REQUIREMENT: Which lines of the entries below include "accomplish"? List them all.

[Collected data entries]
------------------------------------------------------------------------

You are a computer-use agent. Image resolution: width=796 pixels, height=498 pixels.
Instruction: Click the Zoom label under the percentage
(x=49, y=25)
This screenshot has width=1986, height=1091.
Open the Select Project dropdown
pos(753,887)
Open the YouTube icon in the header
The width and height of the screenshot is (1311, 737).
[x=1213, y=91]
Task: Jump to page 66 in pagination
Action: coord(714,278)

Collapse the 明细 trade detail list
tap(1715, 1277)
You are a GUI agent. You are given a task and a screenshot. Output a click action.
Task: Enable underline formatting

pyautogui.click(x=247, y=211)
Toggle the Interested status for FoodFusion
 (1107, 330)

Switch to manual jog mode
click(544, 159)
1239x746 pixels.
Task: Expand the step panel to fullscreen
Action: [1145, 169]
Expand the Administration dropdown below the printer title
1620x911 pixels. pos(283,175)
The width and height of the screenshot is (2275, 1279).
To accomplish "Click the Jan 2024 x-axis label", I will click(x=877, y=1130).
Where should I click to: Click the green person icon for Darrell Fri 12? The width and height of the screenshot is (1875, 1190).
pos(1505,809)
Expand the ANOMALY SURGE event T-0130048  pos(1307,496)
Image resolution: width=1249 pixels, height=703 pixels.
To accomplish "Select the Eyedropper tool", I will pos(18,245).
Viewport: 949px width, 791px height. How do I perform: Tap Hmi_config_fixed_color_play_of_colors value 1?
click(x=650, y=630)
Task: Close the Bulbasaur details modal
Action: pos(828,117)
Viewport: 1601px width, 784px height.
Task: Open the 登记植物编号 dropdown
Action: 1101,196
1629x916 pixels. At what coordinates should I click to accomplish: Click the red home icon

------------------------------------------------------------------------

RESPONSE TO THIS EXERCISE:
To accomplish "Click the Jan 2024 x-axis label", I will click(x=877, y=1130).
To accomplish "Select the Eyedropper tool", I will pos(18,245).
1629x916 pixels. At what coordinates should I click to accomplish: Click the red home icon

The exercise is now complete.